Tidy evaluation [program]

(Builds on: Scoped verbs, Function basics)

Introduction

At some point during the quarter, you may have noticed that you were copy-and-pasting the same dplyr snippets again and again. You then might have remembered it’s a bad idea to have more than three copies of the same code and tried to create a function. Unfortunately if you tried this, you would have failed because dplyr verbs work a little differently to most other R functions. In this reading, you’ll learn exactly what makes dplyr verbs different, and a new set of techniques that allow you to wrap them in functions. The underlying idea that makes this possible is tidy evaluation, and is used throughout the tidyverse.

Quoted arguments

To understand what makes dplyr (and many other tidyverse functions) different, we need some new vocabulary. In R, we can divide function arguments into two classes:

Evaluated arguments are the default. Code in an evaluated argument executes the same regardless of whether or not its in a function argument.
Automatically quoted arguments are special; they behave differently depending on whether or not they’re inside a function. You can tell if an argument is automatically quoted argument by running the code outside of the function call: if you get a different result (like an error!), it’s a quoted argument.

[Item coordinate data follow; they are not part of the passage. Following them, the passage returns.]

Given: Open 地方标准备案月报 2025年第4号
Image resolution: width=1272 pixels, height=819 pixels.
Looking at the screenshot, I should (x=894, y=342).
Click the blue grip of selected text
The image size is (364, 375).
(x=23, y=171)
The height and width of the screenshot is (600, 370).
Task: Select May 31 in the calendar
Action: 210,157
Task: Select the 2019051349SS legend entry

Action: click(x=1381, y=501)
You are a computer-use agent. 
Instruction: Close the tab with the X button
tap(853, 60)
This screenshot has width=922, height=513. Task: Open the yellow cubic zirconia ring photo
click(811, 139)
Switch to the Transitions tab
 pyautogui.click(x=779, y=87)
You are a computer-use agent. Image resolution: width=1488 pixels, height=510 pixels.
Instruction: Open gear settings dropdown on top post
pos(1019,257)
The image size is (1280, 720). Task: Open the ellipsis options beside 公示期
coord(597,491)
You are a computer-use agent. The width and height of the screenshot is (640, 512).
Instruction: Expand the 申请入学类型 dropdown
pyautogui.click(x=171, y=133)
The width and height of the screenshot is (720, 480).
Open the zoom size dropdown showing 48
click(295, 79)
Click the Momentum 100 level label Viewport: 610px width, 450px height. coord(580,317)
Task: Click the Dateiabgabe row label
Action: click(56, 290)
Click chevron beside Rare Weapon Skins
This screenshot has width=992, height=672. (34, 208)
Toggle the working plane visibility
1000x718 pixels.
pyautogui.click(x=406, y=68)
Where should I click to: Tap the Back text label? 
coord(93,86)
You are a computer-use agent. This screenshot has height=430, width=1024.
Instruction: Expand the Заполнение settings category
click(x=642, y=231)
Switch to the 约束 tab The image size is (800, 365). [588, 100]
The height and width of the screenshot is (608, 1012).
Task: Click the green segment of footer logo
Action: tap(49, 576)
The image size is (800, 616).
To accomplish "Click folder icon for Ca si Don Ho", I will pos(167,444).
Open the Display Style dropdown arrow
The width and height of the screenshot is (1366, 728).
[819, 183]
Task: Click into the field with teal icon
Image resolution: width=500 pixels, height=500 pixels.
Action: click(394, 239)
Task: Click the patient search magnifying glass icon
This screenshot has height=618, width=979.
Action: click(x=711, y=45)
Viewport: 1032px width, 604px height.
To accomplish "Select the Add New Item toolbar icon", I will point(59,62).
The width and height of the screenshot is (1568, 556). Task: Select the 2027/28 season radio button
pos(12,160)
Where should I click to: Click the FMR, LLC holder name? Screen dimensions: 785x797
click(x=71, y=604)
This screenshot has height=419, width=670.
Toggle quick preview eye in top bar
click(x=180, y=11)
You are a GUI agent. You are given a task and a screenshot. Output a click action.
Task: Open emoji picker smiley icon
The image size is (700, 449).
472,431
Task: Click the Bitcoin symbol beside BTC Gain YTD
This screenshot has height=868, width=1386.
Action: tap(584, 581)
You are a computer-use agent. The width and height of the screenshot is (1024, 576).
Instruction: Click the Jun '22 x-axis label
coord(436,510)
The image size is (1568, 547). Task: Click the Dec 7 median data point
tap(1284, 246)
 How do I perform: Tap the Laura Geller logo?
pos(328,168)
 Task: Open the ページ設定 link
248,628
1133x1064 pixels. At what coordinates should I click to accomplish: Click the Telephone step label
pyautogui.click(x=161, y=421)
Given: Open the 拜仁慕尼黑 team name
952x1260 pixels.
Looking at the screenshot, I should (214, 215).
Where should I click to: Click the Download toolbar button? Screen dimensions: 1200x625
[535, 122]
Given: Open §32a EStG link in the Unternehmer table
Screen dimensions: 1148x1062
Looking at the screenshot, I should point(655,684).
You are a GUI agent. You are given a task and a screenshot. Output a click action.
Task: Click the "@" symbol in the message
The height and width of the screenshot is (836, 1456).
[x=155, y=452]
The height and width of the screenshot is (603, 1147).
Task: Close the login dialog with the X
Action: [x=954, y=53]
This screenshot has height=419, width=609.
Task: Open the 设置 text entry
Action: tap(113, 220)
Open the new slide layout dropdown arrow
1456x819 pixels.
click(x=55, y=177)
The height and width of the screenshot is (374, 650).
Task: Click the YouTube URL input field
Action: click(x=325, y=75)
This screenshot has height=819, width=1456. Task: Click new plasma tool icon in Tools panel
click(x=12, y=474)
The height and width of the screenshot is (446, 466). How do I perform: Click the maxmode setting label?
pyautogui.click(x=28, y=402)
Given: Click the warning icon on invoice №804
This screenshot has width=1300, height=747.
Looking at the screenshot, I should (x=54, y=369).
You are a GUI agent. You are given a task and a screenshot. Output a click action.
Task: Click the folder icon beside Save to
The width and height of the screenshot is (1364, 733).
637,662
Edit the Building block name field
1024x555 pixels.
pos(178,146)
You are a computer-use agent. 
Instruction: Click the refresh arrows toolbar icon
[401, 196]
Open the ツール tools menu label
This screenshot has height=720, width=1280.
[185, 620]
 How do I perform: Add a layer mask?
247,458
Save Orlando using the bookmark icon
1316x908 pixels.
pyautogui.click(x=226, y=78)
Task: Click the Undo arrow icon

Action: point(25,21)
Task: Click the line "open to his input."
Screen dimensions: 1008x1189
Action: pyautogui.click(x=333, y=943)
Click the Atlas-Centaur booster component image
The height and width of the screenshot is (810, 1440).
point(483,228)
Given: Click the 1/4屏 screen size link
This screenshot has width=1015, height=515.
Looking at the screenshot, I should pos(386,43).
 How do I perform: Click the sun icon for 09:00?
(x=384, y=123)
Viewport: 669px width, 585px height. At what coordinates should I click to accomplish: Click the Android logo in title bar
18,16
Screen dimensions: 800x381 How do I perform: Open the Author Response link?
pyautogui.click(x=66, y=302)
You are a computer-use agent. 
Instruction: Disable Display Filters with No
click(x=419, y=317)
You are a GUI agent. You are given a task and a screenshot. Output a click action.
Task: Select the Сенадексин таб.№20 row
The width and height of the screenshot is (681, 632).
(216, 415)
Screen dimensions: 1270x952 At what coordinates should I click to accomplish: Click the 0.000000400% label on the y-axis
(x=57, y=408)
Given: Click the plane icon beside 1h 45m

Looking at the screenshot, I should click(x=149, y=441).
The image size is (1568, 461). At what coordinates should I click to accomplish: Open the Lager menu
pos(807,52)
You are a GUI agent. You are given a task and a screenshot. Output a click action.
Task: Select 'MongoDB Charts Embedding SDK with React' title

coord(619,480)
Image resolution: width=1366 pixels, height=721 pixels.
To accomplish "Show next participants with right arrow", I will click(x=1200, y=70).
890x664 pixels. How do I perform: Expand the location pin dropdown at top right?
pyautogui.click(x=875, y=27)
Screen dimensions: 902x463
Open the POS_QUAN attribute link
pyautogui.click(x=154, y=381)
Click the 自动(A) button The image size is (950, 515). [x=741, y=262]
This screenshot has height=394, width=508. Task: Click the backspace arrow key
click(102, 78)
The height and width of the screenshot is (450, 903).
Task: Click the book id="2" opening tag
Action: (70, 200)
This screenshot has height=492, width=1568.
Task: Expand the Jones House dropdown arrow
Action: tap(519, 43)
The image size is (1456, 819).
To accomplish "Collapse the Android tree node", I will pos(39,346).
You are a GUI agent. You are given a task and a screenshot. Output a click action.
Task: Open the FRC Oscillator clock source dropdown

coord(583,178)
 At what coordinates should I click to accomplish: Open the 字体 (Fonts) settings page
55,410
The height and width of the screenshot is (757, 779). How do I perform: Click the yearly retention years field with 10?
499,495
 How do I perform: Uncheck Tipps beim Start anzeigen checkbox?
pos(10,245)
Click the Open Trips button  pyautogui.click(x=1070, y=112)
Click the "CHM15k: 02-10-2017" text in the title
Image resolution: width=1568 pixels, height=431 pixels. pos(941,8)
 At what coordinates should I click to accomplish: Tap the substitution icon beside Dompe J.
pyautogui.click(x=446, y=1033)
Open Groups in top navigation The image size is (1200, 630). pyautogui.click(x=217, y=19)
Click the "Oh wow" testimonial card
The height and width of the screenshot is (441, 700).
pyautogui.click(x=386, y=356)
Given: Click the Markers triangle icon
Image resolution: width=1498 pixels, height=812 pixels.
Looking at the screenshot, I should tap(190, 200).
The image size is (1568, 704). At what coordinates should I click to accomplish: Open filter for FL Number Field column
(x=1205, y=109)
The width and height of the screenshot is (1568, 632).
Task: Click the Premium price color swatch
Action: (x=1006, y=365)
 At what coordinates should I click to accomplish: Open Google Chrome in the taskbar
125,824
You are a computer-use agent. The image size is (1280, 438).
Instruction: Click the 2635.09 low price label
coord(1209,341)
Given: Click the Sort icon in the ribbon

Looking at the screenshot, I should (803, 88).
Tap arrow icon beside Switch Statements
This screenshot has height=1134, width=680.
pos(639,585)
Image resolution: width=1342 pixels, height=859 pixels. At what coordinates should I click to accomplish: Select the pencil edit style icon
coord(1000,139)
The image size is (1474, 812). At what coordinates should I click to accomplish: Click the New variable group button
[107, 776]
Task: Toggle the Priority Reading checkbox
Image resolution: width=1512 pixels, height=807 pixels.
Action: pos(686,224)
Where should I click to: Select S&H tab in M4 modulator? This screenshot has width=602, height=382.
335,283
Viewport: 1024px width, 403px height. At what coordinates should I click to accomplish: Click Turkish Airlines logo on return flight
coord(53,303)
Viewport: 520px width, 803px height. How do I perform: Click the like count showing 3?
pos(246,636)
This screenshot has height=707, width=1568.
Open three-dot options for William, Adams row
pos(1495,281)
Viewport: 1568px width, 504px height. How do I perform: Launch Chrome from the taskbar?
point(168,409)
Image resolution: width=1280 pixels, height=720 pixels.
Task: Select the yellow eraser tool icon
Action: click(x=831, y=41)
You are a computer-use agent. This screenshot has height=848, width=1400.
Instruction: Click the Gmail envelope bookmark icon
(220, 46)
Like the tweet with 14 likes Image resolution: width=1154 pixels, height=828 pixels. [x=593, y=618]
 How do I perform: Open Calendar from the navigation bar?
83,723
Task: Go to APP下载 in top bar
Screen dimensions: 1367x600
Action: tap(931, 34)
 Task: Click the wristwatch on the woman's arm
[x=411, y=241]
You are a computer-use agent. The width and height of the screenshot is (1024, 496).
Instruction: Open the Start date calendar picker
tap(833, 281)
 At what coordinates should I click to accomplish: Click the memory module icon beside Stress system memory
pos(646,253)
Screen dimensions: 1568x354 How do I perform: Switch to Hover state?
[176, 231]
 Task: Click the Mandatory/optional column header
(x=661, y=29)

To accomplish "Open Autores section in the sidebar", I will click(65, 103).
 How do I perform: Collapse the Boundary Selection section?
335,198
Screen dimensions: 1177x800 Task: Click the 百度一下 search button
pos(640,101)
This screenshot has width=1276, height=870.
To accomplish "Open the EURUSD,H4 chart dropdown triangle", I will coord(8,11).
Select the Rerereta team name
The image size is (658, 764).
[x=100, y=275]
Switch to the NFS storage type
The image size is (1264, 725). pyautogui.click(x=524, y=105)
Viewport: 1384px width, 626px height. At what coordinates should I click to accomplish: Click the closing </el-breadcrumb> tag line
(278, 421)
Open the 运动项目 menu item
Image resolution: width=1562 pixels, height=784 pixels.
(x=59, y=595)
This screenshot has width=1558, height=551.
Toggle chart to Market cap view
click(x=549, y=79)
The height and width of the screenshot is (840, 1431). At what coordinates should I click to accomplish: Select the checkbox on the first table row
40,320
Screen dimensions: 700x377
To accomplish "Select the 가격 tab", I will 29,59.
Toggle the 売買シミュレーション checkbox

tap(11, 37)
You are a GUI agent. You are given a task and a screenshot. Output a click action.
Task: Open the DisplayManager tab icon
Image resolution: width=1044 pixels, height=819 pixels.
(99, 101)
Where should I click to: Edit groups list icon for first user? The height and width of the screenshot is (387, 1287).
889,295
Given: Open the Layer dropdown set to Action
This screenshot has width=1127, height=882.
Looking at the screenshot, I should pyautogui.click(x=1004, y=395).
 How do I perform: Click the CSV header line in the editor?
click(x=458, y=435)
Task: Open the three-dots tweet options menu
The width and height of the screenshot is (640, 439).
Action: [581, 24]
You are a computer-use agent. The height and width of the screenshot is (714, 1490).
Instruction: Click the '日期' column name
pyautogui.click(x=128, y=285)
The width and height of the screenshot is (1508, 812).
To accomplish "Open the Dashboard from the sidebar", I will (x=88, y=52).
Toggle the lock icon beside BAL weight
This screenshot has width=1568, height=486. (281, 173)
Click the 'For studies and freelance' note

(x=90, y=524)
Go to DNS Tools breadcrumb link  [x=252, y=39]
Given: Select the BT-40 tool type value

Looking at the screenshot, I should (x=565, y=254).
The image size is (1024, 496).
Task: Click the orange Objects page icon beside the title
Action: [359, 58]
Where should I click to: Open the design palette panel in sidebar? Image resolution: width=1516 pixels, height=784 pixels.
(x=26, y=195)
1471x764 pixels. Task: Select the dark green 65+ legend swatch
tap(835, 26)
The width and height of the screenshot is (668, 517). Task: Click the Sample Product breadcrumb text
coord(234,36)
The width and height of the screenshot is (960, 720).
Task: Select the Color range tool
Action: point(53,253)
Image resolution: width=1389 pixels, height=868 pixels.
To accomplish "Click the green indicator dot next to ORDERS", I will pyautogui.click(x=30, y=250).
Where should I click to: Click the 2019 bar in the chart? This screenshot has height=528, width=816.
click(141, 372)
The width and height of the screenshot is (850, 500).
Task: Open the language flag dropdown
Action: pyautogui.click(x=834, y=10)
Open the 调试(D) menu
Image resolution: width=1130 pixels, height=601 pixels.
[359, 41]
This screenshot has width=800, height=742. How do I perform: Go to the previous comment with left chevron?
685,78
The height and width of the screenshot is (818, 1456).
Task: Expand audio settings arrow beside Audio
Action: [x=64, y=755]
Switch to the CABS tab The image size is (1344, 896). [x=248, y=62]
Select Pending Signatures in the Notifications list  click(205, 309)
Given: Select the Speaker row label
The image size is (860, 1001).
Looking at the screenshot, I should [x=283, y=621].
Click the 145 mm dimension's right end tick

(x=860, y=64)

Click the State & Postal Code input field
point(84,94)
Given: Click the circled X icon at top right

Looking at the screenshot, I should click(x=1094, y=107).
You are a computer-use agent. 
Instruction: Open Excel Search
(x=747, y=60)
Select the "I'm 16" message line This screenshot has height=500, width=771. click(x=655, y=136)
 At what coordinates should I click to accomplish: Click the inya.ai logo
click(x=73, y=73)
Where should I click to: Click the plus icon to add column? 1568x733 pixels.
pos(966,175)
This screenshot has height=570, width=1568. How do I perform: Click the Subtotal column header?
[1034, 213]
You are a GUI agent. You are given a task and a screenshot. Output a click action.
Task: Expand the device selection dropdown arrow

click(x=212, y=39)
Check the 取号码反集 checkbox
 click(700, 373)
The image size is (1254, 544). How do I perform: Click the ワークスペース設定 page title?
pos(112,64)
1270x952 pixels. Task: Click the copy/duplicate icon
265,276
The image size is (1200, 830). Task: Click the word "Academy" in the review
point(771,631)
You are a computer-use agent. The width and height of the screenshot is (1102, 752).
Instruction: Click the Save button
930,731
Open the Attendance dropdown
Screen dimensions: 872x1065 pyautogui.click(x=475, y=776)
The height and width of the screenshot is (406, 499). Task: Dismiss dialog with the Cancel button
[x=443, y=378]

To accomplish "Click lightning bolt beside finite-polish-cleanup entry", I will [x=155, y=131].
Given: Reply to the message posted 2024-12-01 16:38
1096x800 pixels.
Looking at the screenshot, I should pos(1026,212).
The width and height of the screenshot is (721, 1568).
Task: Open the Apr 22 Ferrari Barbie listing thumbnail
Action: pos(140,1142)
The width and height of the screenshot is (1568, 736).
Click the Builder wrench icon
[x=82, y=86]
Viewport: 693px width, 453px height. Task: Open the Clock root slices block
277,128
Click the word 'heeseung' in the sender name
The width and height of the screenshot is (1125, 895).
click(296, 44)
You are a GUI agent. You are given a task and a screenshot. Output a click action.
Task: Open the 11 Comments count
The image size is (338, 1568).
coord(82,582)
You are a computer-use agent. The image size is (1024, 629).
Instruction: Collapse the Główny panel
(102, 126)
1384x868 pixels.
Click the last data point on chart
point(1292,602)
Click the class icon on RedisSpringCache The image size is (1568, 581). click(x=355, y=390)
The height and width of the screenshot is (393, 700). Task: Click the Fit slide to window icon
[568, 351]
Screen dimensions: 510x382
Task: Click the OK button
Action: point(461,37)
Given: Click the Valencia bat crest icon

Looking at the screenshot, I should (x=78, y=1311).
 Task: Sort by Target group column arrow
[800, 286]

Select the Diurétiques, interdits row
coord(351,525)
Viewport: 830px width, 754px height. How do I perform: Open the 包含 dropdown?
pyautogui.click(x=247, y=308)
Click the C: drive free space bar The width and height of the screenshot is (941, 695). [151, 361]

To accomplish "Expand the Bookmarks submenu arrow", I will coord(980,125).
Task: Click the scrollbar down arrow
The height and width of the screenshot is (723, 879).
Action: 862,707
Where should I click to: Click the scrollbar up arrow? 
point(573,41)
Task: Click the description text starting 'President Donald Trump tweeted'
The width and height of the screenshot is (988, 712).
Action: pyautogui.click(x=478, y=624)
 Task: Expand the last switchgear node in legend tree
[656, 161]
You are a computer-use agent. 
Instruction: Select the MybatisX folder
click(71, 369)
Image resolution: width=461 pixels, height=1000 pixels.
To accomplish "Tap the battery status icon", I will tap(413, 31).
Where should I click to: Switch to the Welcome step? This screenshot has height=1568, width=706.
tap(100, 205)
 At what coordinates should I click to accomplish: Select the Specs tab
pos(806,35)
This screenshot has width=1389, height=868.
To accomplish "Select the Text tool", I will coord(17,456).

Let’s make this concrete by talking about two important base R functions that you learned about early in the class: $ and [[. When we use $ the variable name is automatically quoted; if we try and use the name outside of $ it doesn’t work.

df <- data.frame(
  y = 1,
  var = 2
)

df$y
#> [1] 1

y
#> Error in eval(expr, envir, enclos): object 'y' not found

Why do we say that $ automatically quotes the variable name? Well, take [[. It evaluates its argument so you have to put quotes around it:

df[["y"]]
#> [1] 1

The advantage of $ is concision. The advantage of [[ is that you can refer to variables in the data frame indirectly:

var <- "y"
df[[var]]
#> [1] 1

Is there a way to allow $ to work indirectly? i.e. is there some way to make this code do what we want?

df$var
#> [1] 2

Unfortunately there’s no way to do this with base R.

	Quoted	Evaluated
Direct	`df$y`	`df[["y"]]`
Indirect	😢	`var <- "y"; df[[var]]`

The tidyverse, however, supports unquoting which makes it possible to evaluate arguments that would otherwise be automatically quoted. This gives the concision of automatically quoted arguments, while still allowing us to use indirection. Take pull(), the dplyr equivalent to $. If we use it naively, it works like $:

df %>% pull(y)
#> [1] 1

But with quo() and !! (pronounced bang-bang), which you’ll learn about shortly, you can also refer to a variable indirectly:

var <- quo(y)
df %>% pull(!!var)
#> [1] 1

Here, we’re not going to focus on what they actually do, but instead learn how you apply them in practice.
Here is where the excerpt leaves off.